Endocrine Abstracts (2012) 28 P119

Cushing's syndrome secondary to a thymic carcinoid tumour

Amalia Iliopoulou1, Richard Milton2, Cornelle Parker3 & Robert Murray1

1Endocrinology, Leeds Teaching Hospitals, Leeds, United Kingdom; 2Thoracic Surgery, Leeds Teaching Hospitals, Leeds, United Kingdom; 3Endocrinology, Airedale Hospital, Keighly, United Kingdom.

Ectopic ACTH secretion accounts for 11–25% of Cushing’s syndrome, most commonly resulting from small cell lung carcinoma and bronchial carcinoid tumours. Ectopic ACTH requires meticulous consideration in the differential of ACTH-dependent Cushing’s syndrome. Thymic carcinoids are a very rare cause of ectopic ACTH secretion, accounting for 5–12% of cases. A 28 year old gentleman was diagnosed with Cushing’s syndrome after presenting with lethargy, hypertension, facial and central adiposity, plethoric facies, central obesity, violaceous abdominal striae, ankle oedema, proximal myopathy and acute onset back pain. Spinal XRs showed low bone mass and wedge fractures of T8, T9, and T10. Whilst undergoing investigation of Cushing’s syndrome he presented with acute dyspnoea. A CTPA confirmed bilateral pulmonary emboli and was incidentally noted to have an anterior mediastinal mass 3×2×4.5 cm distal to the thyroid, suggestive of a thymoma. Pituitary MRI revealed a 4 mm adenoma. Adrenal MRI, pituitary function, and calcium were normal. 24 hour urine free cortisol >4320 nmol/day Overnight DST (1 mg): Cortisol 606 nmol/l 9 am ACTH : 119 ng/l (0–50) He was commenced on metyrapone, alendronate, calcium/vitamin D and low molecular weight heparin. Guided by cortisol day curves, metyrapone was uptitrated to 500 mg qds with addition of hydrocortisone in a block and replacement regimen. CT guided biopsy of the thymic mass showed a well differentiated neuroendocrine carcinoma. Octreotide scan revealed low grade uptake by the tumour and no evidence of distance metastasis. He underwent sternotomy with resection of the thymic tumour. Day 3 post-operatively cortisol level was 370 nmol/l, with a day curve range of 270–356 nmol/l, suggesting significant improvement, but not ‘cure’ of his hypercortisolism. His Cushingoid features improved substantially over the next weeks.
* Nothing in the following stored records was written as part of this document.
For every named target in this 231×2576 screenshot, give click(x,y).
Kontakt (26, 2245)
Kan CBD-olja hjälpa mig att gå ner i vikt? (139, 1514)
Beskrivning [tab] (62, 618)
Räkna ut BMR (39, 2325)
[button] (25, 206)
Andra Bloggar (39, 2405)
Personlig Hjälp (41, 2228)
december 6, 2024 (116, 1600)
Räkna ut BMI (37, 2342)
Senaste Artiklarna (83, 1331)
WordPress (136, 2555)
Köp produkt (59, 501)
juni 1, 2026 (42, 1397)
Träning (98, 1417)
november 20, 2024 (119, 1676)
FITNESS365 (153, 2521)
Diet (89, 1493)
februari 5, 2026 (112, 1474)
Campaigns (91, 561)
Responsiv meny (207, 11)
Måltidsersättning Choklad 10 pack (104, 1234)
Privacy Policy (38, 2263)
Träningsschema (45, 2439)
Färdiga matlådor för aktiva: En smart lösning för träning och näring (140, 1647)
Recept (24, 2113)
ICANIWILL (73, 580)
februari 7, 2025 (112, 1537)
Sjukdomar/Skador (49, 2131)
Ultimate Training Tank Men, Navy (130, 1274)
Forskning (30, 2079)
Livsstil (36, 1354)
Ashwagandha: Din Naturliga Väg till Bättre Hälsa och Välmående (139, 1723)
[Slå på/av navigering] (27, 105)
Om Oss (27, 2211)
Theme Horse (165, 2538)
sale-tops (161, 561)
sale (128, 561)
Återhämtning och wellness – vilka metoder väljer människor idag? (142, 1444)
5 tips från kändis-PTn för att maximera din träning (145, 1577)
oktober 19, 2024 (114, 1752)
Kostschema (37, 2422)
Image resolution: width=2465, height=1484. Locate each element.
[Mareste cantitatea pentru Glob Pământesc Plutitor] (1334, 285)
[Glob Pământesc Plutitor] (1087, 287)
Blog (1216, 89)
The metyrapone was not recommenced post-operatively though he was commenced on prn hydrocortisone for intercurrent illness. IPSS and genetic testing for MEN1 remain outstanding.

Declaration of interest: There is no conflict of interest that could be perceived as prejudicing the impartiality of the research reported.

Funding: No specific grant from any funding agency in the public, commercial or not-for-profit sector.